■ Your objective: When you reach the line with "Task: Open the Port setting" in the data below, begin printing lines exactly, and stop once the line with "You are a computer-use agent. Viewport: 663px" has been printed.

■ Input data:
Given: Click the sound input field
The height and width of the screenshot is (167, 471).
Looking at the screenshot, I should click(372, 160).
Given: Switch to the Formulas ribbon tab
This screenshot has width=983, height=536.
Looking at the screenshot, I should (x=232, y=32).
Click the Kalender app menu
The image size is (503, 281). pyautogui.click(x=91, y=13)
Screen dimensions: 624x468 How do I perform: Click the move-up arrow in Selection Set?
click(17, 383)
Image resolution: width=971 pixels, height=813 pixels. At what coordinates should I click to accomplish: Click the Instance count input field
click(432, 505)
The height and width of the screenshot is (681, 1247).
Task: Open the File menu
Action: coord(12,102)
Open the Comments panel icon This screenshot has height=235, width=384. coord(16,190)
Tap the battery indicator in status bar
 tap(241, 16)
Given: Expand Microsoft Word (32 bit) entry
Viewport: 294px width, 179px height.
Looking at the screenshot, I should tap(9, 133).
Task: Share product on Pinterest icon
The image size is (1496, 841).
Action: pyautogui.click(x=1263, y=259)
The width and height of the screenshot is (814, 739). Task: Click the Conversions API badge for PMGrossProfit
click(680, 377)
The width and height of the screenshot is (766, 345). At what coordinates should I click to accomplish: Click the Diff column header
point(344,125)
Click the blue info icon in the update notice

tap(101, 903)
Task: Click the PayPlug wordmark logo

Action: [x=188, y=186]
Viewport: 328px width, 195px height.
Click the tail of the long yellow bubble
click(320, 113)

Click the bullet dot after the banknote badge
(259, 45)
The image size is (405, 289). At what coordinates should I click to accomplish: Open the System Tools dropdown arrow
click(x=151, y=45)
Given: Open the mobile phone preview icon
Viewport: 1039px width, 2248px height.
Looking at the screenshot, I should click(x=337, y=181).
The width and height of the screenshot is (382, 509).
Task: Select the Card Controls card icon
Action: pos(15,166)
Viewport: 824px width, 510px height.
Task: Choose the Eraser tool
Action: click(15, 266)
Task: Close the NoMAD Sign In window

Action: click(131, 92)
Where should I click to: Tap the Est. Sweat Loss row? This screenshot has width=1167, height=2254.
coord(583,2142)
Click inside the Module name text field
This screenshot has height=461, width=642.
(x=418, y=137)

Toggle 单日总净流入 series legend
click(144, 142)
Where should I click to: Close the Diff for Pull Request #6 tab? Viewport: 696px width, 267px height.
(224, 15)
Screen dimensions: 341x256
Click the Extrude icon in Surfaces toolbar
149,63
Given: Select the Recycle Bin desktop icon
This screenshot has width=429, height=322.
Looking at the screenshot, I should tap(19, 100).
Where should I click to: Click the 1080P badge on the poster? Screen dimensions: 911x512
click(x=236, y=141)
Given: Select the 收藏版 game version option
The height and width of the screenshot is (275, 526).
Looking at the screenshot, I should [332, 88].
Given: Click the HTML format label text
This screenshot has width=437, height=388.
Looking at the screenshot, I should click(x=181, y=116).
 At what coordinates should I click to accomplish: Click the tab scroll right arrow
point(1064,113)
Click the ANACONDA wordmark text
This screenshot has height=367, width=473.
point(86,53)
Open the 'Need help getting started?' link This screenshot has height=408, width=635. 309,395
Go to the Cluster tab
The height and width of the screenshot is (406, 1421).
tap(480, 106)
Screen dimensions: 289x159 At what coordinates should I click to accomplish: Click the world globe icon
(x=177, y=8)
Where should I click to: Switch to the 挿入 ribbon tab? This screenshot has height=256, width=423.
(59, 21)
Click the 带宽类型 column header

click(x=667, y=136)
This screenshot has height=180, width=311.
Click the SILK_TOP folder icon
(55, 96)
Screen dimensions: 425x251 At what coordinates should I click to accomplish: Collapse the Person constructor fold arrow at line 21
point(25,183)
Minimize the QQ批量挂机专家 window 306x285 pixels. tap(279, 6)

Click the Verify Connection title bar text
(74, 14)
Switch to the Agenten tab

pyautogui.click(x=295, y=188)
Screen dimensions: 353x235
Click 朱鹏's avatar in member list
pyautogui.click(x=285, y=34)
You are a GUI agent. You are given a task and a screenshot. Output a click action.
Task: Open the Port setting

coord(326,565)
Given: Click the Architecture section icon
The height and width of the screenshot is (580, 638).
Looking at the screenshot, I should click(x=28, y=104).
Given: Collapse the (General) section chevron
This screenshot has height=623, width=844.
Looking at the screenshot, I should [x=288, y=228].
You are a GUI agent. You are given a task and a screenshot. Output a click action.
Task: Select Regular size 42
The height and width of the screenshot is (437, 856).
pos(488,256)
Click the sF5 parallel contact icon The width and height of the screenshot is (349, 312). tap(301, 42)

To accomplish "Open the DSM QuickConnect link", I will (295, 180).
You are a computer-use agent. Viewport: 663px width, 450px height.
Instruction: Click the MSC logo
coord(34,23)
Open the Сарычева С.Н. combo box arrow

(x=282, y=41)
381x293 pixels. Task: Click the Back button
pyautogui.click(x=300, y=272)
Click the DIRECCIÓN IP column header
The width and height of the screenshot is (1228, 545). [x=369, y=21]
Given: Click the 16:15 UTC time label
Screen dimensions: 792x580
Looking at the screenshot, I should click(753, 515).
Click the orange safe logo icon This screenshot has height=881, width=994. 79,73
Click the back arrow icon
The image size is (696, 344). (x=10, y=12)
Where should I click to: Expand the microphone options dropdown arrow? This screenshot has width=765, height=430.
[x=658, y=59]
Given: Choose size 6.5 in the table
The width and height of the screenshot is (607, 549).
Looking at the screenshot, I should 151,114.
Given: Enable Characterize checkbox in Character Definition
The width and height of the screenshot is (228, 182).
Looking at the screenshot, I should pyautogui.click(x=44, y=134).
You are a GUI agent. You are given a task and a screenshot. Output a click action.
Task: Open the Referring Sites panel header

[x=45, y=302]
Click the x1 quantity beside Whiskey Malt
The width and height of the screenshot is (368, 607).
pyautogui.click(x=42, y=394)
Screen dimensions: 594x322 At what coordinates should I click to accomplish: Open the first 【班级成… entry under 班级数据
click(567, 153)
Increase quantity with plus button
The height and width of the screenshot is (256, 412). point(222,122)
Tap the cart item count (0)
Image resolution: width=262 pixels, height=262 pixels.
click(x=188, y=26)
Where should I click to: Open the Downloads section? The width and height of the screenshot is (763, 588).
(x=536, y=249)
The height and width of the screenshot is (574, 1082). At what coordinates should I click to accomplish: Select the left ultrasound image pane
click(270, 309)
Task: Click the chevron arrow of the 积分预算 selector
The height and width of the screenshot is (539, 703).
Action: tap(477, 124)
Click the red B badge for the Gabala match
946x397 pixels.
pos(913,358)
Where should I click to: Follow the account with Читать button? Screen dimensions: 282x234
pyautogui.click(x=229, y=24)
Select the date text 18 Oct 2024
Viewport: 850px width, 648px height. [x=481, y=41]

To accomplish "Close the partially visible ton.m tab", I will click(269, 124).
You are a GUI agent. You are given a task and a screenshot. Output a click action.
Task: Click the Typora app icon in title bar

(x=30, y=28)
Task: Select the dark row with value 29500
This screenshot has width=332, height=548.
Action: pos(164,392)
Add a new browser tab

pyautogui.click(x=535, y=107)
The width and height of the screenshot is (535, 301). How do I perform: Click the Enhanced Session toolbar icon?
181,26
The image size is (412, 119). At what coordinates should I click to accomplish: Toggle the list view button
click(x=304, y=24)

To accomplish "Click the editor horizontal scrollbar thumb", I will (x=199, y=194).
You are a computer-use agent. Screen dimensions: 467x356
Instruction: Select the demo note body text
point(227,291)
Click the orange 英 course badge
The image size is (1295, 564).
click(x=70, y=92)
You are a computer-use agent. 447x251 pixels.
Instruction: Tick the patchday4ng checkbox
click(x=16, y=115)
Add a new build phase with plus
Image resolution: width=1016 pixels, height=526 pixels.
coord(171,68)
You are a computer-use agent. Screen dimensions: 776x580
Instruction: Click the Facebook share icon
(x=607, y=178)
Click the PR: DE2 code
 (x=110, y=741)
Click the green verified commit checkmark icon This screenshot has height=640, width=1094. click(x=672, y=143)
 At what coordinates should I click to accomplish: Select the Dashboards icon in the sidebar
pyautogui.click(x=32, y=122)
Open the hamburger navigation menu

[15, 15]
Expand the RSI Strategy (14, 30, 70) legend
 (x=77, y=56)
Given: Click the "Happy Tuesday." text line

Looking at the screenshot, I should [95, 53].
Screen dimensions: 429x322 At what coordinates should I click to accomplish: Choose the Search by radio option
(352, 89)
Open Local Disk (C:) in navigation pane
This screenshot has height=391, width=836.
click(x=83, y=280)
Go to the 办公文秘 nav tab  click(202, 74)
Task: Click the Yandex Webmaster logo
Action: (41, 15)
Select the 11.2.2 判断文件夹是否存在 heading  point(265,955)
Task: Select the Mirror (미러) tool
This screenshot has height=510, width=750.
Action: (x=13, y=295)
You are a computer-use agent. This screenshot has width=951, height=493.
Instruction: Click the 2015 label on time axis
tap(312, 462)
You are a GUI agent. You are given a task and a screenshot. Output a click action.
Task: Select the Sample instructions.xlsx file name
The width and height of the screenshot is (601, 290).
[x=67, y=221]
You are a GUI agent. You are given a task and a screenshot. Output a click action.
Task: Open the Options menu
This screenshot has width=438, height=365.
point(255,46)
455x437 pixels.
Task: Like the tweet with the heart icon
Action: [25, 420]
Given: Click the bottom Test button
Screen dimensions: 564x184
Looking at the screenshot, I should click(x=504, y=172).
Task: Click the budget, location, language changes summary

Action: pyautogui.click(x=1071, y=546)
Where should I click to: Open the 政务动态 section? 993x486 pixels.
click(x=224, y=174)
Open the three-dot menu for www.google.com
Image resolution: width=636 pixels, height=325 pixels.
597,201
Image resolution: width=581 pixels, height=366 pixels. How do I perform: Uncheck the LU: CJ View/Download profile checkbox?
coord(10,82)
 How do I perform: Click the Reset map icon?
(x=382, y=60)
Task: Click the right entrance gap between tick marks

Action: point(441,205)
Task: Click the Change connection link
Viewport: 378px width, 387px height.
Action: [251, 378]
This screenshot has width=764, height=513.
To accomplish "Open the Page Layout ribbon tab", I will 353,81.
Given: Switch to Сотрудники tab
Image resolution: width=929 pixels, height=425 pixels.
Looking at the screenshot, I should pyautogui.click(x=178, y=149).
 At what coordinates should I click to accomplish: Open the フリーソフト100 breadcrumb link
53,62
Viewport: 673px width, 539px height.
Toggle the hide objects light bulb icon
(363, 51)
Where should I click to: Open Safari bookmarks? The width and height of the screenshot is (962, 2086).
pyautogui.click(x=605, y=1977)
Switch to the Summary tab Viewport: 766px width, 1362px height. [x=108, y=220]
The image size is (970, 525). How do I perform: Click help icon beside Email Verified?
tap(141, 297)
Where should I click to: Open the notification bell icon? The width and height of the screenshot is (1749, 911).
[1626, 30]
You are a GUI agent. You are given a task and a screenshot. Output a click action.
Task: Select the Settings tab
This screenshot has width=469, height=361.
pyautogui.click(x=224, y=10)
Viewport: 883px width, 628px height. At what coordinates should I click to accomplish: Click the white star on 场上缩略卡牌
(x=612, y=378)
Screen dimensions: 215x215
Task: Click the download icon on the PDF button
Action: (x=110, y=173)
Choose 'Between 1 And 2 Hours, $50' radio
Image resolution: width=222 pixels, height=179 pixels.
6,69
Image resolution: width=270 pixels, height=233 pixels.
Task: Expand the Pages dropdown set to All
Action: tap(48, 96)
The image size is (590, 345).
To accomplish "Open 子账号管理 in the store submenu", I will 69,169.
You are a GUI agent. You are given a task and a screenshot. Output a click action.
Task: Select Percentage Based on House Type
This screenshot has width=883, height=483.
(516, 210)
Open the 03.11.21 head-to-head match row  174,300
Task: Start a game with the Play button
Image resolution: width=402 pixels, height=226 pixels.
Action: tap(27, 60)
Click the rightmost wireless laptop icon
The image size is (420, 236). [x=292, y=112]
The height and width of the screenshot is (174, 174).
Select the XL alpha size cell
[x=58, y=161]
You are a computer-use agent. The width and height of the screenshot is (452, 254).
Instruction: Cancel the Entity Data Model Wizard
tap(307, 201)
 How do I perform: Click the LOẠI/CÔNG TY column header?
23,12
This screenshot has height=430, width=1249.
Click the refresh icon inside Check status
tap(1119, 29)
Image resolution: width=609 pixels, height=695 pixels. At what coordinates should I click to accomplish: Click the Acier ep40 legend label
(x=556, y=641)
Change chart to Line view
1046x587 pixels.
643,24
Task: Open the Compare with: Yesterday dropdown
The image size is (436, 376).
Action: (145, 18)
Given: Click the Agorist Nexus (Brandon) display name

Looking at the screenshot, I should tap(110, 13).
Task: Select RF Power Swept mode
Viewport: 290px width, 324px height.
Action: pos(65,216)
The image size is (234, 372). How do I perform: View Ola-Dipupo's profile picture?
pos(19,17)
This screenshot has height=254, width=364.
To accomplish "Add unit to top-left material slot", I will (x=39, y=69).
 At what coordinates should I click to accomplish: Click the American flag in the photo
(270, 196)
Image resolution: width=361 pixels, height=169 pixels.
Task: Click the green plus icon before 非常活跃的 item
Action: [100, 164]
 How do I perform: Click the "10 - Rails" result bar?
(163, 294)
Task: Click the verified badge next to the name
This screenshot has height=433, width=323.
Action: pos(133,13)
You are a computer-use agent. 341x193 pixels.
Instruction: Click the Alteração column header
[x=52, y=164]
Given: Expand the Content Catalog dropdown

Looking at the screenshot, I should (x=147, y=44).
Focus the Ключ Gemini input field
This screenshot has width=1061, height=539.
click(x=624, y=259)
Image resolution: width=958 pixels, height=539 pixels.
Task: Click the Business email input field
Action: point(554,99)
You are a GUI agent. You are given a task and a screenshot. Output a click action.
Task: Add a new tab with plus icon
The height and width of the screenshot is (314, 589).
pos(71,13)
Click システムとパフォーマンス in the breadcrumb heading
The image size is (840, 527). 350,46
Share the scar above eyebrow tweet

■ Task answer:
Task: Open the Port setting

coord(326,565)
Given: Click the Architecture section icon
The height and width of the screenshot is (580, 638).
Looking at the screenshot, I should click(x=28, y=104).
Given: Collapse the (General) section chevron
This screenshot has height=623, width=844.
Looking at the screenshot, I should [x=288, y=228].
You are a GUI agent. You are given a task and a screenshot. Output a click action.
Task: Select Regular size 42
The height and width of the screenshot is (437, 856).
pos(488,256)
Click the sF5 parallel contact icon The width and height of the screenshot is (349, 312). tap(301, 42)

To accomplish "Open the DSM QuickConnect link", I will (295, 180).
You are a computer-use agent. Viewport: 663px width, 450px height.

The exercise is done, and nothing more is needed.